Le bilan carbone réalisé par l’Ademe estime ainsi que les émissions sont réparties de la façon suivante :

  • Les travaux de génie civil sont responsables de l’émission de 750 000 tonnes d’équivalent-carbone. Ces émissions sont essentiellement liées à la production des matériaux utilisés pour la construction, notamment la chaux utilisée pour traiter le sol, et au transport de ces matériaux par camion. 550 000 tonnes d’équivalent-carbone sont ainsi liées aux matériaux utilisés, dont 282 000 pour la chaux utilisée pour le traitement du sol, 51 300 pour les aciers d’armature et 47 300 pour le ciment contenu dans le béton. Le transport de ceux-ci par camion représente en comparaison 107 000 tonnes d’équivalent-CO2.

  • Les travaux d’équipements et bâtiments ferroviaires sont responsables d’émissions plus faibles, évaluées par l’ADEME à 296 kilotonnes d’équivalent-carbone au total, dont 95 pour la fabrication des rames TGV (notamment liées à la fabrication des matériaux utilisés, acier, aluminium, plastique, …) et 117 kilotonnes pour l’équipement ferroviaire (rails, caténaires, signalisations, …).

  • Les émissions associées aux opérations d’exploitation et de maintenance sur 30 ans sont essentiellement liées à l’énergie permettant de faire fonctionner les trains, qui est très peu carbonée dans le cas français.

Notons que si plusieurs des postes responsables d’émissions de gaz à effet de serre peuvent être réduits, certains présentent peu de marges d’amélioration. La fabrication de la chaux, de l’acier et de l’aluminium utilisés pour traiter le sol, fabriquer les rails et les rames, sont des procédés très consommateurs d’énergie et donc structurellement émetteurs de gaz à effet de serre.

Un aller simple entre Paris et Marseille en avion génère environ 200 kilogrammes d’équivalent-carbone par passager. La conception, construction et exploitation sur 30 ans de la branche Est du TGV Rhin-Rhône est estimée à 2 millions de tonnes d’équivalent-carbone, ce qui correspond à un trajet Paris-Marseille pour 10 millions de voyageurs, soit 6 fois le nombre de passagers de la ligne en 2019. Cette valeur est très élevée. Le passage de certaines parties du réseau ferroviaire français en lignes à grande vitesse doit donc être abordé de façon stratégique, avec un objectif de rentabilité économique, sociale et environnementale.

• **DONNÉES FOURNIES**:
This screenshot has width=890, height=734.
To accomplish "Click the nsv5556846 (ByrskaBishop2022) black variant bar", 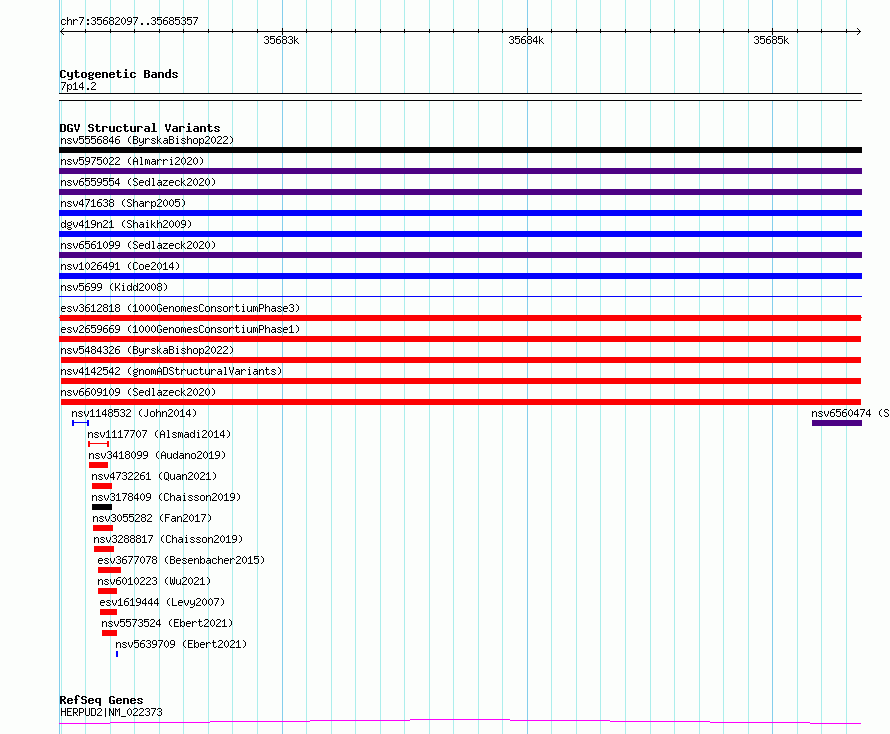I will tap(460, 150).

• **OBJECTIF**: Extrayez mot pour mot, du texte sur le bilan carbone de la branche Est du TGV Rhin-Rhône, le passage qui s'ouvre sur les mots « Un aller simple » et se clôt sur « sociale et environnementale. ».

• **RÉPONSE À LA CONSIGNE**:
Un aller simple entre Paris et Marseille en avion génère environ 200 kilogrammes d’équivalent-carbone par passager. La conception, construction et exploitation sur 30 ans de la branche Est du TGV Rhin-Rhône est estimée à 2 millions de tonnes d’équivalent-carbone, ce qui correspond à un trajet Paris-Marseille pour 10 millions de voyageurs, soit 6 fois le nombre de passagers de la ligne en 2019. Cette valeur est très élevée. Le passage de certaines parties du réseau ferroviaire français en lignes à grande vitesse doit donc être abordé de façon stratégique, avec un objectif de rentabilité économique, sociale et environnementale.